-- Passage for review follows --

Fate Tola Geleto (born 22 October 1987) is an Ethiopian long-distance runner who competes in marathon races. She represented Ethiopia at the IAAF World Half Marathon Championships and has won marathons in Thessaloniki and Vienna. She lives in Germany and trains with Irina Mikitenko. Since 2012, she competes for the German club MTV Braunschweig.

Among her first elite level appearances was the Great Ethiopian Run in November 2008, where she came fourth behind Teyba Erkesso over the 10 km distance. She made her professional marathon debut at the Alexander the Great Marathon in April 2009 and she won on her first attempt, taking the women's title in a time of 2:36:54 hours. The Ljubljana Marathon in October was her second outing over the distance and she was fourth, but improved her best time by a minute and a half.

She represented Oromia Police at the Sululta Cross Country at the start of 2010 and came fourth. She significantly improved her marathon best at that year's Rome City Marathon, taking fifth in a time of 2:28:54 hours, and won the Paderborner Osterlauf 10K soon afterwards. She was selected to represent Ethiopia at the 2010 IAAF World Half Marathon Championships in Nanning in October and she came seventh, setting a personal best of 1:09:38 hours for the distance. Her last major race of the year came at the Turin Marathon and she again improved: it became a two-woman race between Tola and Priscah Jeptoo and although it was her Kenyan rival who claimed victory, Tola ran a best of 2:28:22 hours as the runner-up.

Her 2011 season began with a second-place finish at the Berlin Half Marathon. This was her preparation for the Vienna City Marathon and in that race she defeated débutantes Peninah Arusei and Ana Dulce Felix to win with a fourth consecutive personal best of 2:26:21 hours. This streak came to an end at October's Frankfurt Marathon as her time of 2:27:18 hours brought her seventh place. She defended her Vienna Marathon title in 2012 and came close to her best with a run of 2:26:39 hours. A fifth place at the 2012 Berlin Marathon saw her improve that time to 2:25:14 hours.

-- Passage for review concluded --
-- Listed records follows --

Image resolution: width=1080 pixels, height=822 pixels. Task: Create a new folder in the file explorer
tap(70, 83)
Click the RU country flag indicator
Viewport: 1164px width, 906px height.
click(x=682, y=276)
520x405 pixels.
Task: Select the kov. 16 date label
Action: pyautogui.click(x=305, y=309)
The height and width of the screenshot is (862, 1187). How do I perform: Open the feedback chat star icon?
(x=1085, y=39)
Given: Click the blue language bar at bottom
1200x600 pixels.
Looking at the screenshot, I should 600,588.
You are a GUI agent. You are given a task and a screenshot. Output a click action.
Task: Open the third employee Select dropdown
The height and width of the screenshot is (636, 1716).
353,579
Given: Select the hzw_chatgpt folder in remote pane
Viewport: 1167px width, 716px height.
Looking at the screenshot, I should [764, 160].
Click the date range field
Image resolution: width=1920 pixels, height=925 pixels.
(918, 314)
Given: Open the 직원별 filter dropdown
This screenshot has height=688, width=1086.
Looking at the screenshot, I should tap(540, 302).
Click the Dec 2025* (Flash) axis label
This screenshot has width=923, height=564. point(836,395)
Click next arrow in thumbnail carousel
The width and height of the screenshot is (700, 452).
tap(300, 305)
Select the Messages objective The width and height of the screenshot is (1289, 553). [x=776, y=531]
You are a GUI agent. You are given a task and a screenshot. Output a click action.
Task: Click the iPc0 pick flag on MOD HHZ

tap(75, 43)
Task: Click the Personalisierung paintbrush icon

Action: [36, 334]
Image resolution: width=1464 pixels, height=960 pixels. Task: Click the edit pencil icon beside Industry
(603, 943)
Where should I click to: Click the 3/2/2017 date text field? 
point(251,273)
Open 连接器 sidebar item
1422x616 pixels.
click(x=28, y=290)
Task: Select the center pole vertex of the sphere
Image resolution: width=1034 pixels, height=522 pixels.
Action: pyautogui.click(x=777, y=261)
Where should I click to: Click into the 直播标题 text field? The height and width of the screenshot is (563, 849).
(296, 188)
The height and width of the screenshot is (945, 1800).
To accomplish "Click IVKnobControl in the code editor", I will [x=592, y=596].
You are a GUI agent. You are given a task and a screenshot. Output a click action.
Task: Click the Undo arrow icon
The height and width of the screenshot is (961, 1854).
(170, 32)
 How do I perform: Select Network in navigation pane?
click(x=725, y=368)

-- Listed records concluded --

(Exercise instructions): In the text on Fate Tola Geleto, copy word for word the part from "Fate Tola Geleto" up to and including "club MTV Braunschweig.".

(Task solution):
Fate Tola Geleto (born 22 October 1987) is an Ethiopian long-distance runner who competes in marathon races. She represented Ethiopia at the IAAF World Half Marathon Championships and has won marathons in Thessaloniki and Vienna. She lives in Germany and trains with Irina Mikitenko. Since 2012, she competes for the German club MTV Braunschweig.